Nonlinear variation of structural, thermodynamic and elastic properties of Mg2SiO4-ringwoodite caused by cation disorder

Understanding the impacts of cation disorder (characterized by the inversion parameter x, the Mg fraction on the tetrahedral site) on the structural, and physical–chemical properties of Mg₂SiO₄-ringwoodite (Rw) is very important. In this study, first-principles method combined with quasi-harmonic approximation theory has been used to obtain the microstructures, thermodynamic properties, and elastic properties of Rw at six different cation disorder states, from normal spinel configuration (x = 0) to inverse spinel configuration (x = 1).
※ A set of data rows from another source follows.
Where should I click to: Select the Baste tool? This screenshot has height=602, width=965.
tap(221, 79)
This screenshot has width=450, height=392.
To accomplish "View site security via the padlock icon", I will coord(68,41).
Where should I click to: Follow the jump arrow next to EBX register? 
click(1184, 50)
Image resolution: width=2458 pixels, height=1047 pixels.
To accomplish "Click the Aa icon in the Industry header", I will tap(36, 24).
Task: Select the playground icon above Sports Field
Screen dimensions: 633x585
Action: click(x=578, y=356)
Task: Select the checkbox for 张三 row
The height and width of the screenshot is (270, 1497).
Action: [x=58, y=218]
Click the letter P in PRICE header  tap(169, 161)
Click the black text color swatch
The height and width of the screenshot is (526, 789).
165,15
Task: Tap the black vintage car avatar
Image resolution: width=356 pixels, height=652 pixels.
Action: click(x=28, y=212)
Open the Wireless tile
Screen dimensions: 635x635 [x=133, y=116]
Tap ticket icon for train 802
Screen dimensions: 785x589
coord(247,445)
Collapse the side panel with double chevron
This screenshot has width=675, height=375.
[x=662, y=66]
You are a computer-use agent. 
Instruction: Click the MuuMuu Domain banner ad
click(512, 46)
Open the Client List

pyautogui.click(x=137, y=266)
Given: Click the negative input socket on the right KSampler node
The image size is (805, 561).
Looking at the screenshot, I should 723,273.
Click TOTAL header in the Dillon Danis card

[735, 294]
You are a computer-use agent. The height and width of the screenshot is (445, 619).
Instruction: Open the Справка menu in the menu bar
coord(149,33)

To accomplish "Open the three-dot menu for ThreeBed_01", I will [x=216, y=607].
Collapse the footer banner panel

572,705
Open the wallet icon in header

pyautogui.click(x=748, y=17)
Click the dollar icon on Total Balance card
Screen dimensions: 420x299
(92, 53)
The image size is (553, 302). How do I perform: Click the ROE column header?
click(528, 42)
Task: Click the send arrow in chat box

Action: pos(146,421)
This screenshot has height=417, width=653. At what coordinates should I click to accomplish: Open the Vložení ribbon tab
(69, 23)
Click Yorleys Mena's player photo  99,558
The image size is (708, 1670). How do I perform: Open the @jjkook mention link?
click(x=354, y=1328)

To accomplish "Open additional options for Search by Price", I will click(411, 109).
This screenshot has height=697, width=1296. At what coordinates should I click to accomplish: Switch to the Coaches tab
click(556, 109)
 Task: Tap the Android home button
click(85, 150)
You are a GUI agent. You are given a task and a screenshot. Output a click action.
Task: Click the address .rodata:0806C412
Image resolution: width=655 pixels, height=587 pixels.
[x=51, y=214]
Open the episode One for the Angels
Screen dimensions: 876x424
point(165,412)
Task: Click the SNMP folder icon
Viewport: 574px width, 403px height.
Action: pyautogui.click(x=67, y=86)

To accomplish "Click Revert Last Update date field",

By the cation configurations with the lowest enthalpies for the investigated x values, we have established quantitative relations between x and physical–chemical properties like zero-pressure volume (V₀), isothermal bulk modulus (K_T), the first pressure derivative of K_T (\({{K}}_{{T}}^{\prime}\)), the temperature derivative of K_T (∂K_T/∂T), thermal expansion coefficients (α), isobaric heat capacity (C_P), vibrational entropy (S), adiabatic bulk modulus (K_S), shear modulus(G), compressional wave velocity (V_P), and shear wave velocity (V_S). Our results show that all investigated physical–chemical properties of Rw are likely quadratically correlated to x, with the extremums of the quadratic functions presumably corresponding to the state of full cation disorder (x = 2/3). Therefore, any simplified linear extrapolation or interpolation of the properties of Rw with different cation disorders should be viewed with great caution.